You can set additional Options before running the analysis.
This lists data structures appropriate to the current input field. Double-click a name to copy it to the current input field or type the name..
The data can be supplied in either of the following formats:
|Means||A variate containing means for each probe. These are normally the estimates of differential expression for the effect or a contrast from the trial.|
|t-values||A variate containing the t-values for each probe, i.e. an effect or contrast divided by its standard error.|
|Pointer||A pointer to the columns of data, one variate per slide, with the probes in the same position within each variate. The means and standard deviations will be calculated from the raw data.|
Specifies the data for the analysis.
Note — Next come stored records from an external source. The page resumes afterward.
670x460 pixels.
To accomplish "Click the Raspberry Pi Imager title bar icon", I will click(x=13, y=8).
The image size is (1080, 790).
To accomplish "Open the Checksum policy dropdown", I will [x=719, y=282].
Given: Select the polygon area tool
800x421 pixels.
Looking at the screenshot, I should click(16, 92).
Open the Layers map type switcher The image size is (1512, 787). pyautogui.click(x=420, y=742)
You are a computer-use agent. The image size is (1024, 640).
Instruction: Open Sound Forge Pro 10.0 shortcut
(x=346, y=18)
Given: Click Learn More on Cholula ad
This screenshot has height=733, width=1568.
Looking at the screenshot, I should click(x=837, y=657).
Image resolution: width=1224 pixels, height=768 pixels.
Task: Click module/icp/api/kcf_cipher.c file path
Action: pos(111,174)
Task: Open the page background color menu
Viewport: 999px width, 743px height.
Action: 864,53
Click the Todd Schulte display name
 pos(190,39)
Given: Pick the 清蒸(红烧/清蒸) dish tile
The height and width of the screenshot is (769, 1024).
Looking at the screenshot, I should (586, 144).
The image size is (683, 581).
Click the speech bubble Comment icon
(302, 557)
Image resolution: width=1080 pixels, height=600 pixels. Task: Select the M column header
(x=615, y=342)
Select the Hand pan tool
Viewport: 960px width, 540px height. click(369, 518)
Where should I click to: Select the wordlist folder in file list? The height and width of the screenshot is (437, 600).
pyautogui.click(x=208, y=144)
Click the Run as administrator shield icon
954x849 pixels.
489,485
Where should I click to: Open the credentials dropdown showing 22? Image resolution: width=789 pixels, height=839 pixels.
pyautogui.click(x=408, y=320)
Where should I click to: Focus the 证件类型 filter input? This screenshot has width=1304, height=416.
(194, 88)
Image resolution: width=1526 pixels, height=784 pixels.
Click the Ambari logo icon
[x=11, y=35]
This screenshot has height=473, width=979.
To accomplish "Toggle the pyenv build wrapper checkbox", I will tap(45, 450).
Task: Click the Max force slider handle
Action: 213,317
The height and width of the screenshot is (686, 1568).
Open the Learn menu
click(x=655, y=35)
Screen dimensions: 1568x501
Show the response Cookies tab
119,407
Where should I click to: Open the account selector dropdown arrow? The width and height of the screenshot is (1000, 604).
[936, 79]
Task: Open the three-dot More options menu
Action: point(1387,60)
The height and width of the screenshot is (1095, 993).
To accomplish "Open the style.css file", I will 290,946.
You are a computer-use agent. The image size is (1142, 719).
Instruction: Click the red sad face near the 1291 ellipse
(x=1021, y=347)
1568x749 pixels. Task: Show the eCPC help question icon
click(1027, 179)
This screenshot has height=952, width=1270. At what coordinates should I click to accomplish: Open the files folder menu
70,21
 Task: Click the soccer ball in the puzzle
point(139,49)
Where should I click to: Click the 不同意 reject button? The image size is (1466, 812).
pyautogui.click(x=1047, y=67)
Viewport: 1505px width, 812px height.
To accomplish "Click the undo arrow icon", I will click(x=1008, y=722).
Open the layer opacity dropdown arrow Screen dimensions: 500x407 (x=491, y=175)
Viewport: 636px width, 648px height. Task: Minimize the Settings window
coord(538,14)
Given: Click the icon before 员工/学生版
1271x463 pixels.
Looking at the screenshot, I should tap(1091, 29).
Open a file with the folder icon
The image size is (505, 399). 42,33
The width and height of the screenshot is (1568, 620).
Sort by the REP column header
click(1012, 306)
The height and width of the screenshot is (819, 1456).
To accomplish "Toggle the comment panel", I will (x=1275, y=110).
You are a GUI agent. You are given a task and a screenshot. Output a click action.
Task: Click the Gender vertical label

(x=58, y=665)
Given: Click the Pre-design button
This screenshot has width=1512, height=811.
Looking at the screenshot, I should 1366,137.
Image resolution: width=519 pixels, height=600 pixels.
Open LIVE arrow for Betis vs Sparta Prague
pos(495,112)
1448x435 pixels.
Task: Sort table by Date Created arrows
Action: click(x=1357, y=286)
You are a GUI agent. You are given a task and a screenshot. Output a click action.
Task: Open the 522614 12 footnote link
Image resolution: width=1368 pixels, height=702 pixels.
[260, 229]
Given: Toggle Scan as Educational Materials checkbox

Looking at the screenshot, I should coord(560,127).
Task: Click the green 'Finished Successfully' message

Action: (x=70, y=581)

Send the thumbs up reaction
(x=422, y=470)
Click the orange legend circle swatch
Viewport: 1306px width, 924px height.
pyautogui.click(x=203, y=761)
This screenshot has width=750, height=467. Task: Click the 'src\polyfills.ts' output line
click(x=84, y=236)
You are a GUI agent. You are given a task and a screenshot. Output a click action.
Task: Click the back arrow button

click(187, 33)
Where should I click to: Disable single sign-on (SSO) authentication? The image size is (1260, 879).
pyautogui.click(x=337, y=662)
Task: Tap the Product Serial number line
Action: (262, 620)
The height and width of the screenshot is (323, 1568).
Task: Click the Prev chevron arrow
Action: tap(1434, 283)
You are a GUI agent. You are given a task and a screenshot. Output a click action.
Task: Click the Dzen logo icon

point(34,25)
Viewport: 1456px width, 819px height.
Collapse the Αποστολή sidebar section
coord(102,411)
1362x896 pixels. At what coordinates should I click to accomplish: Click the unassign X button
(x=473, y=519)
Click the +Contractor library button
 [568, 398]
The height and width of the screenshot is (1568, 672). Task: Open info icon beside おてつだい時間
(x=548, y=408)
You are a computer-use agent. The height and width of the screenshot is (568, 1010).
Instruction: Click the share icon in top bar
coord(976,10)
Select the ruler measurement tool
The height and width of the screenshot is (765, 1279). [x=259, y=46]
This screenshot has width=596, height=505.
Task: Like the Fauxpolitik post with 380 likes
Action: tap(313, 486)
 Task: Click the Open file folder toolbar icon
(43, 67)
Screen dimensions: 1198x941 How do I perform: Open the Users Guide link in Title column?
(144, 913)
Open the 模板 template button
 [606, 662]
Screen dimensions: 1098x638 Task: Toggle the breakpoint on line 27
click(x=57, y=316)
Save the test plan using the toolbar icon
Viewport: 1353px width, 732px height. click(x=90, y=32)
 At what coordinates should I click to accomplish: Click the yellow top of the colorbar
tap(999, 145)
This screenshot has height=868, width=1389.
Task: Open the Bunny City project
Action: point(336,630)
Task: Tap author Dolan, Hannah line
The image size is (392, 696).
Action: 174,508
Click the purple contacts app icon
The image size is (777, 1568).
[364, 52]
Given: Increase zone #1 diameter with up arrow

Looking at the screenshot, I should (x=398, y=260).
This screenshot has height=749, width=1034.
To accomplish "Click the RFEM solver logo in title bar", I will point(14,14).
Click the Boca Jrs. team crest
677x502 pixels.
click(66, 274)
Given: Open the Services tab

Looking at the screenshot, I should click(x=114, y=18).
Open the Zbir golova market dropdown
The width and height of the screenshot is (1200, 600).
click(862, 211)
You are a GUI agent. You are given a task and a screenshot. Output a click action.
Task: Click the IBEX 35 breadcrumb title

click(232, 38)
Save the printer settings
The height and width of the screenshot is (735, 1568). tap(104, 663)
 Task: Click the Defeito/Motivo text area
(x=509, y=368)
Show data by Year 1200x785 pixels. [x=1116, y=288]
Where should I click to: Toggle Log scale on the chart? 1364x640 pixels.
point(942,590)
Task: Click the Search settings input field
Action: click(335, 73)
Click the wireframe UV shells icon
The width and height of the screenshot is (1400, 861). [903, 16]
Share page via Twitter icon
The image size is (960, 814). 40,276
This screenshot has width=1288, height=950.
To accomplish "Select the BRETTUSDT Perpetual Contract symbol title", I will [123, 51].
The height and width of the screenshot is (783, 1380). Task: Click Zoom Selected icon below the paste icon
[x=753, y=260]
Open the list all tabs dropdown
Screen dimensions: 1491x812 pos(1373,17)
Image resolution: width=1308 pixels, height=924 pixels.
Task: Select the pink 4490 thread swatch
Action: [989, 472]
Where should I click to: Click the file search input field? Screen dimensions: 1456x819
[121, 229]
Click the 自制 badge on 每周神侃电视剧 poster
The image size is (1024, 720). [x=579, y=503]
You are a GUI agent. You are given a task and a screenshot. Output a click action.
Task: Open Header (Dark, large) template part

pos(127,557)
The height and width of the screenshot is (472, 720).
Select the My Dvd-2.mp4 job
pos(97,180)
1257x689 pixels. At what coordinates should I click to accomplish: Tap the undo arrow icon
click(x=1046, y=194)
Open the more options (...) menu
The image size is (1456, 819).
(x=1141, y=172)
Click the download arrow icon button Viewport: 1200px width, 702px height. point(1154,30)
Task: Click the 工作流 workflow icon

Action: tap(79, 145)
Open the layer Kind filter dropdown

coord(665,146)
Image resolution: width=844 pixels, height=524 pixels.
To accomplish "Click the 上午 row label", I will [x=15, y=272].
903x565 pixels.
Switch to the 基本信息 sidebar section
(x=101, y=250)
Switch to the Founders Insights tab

The label displayed and required data structure type for this option depends on the current selection in the Data type list.
The standard deviations for each probe when the data are supplied as means or t-values.
Degrees of freedom
The degrees of freedom when the data are supplied as means or t-values.
Lets you save results from the analysis. Type the names for the identifiers of the data structures into the corresponding fields.
|Modified t-values||Variate||The adjusted t -values, using the modified standard deviations calculated as below|
|Modified SDs||Variate||The modified standard deviations for each probe as specified in equation 2. Note that the values for d0 and s0 can be displayed in the Output window, if the options to display these are selected.|
|Modified probabilities||Variate||The modified probabilities of the t-values being significantly different from zero when the true mean is 0. This is a two sided probability, for example using the Genstat command language,
CALC Mod_Pr = 2*CLT(ABS(T);D0+DG)
Display in spreadsheet
When selected, the saved results will also be displayed within spreadsheet windows. If a spreadsheet containing the Probability variate is currently open within Genstat, the saved results will be added to this spreadsheet.
|Run||Run the analysis.|
|Cancel||Close the dialog without further changes.|
|Options||Opens a dialog where additional options and settings can be specified for the analysis.|
|Defaults||Reset options to their default settings. Clicking the right mouse on this button produces a shortcut menu where you can choose to set the options using the currently stored defaults or the Genstat default settings.|
|Pin||Controls whether to keep the dialog open when you click Run. When the pin is up the dialog will remain open, otherwise when the pin is down the dialog will close.|
|Restore||Restore names into edit fields and default settings.|
|Graphics Output||Controls how graphs are to be drawn. You can either draw the graph in the Graphics View or save direct to files (JPEG, TIFF, EPS, EMF, GMF, BMP or PNG).|
|Clear||Clear all fields and list boxes.|
|Help||Open the Help topic for this dialog.|
The following image shows the estimation of the modified t-values and probabilities for the differential expression in a knock out mouse experiment (Estimates13-6-9.gsh). The dialog to do this analysis is shown below:
The options controlling the output and plots is:
This produces the output:
Empirical Bayes estimation of modified t-values
Data CTVal(variate of t-values) Number of tests 3519 Mean standard deviation 0.2437 Median standard deviation 0.2082 Median degrees of freedom 3.000 Prior standard deviation 0.2122 Prior degrees of freedom 3.995
This produces the plot of the modified p-values vs the raw p-values:
and the plot of the modified versus the raw t-values which shows a very strong linear relationship between the two as the degrees of freedom only range between 11 and 14.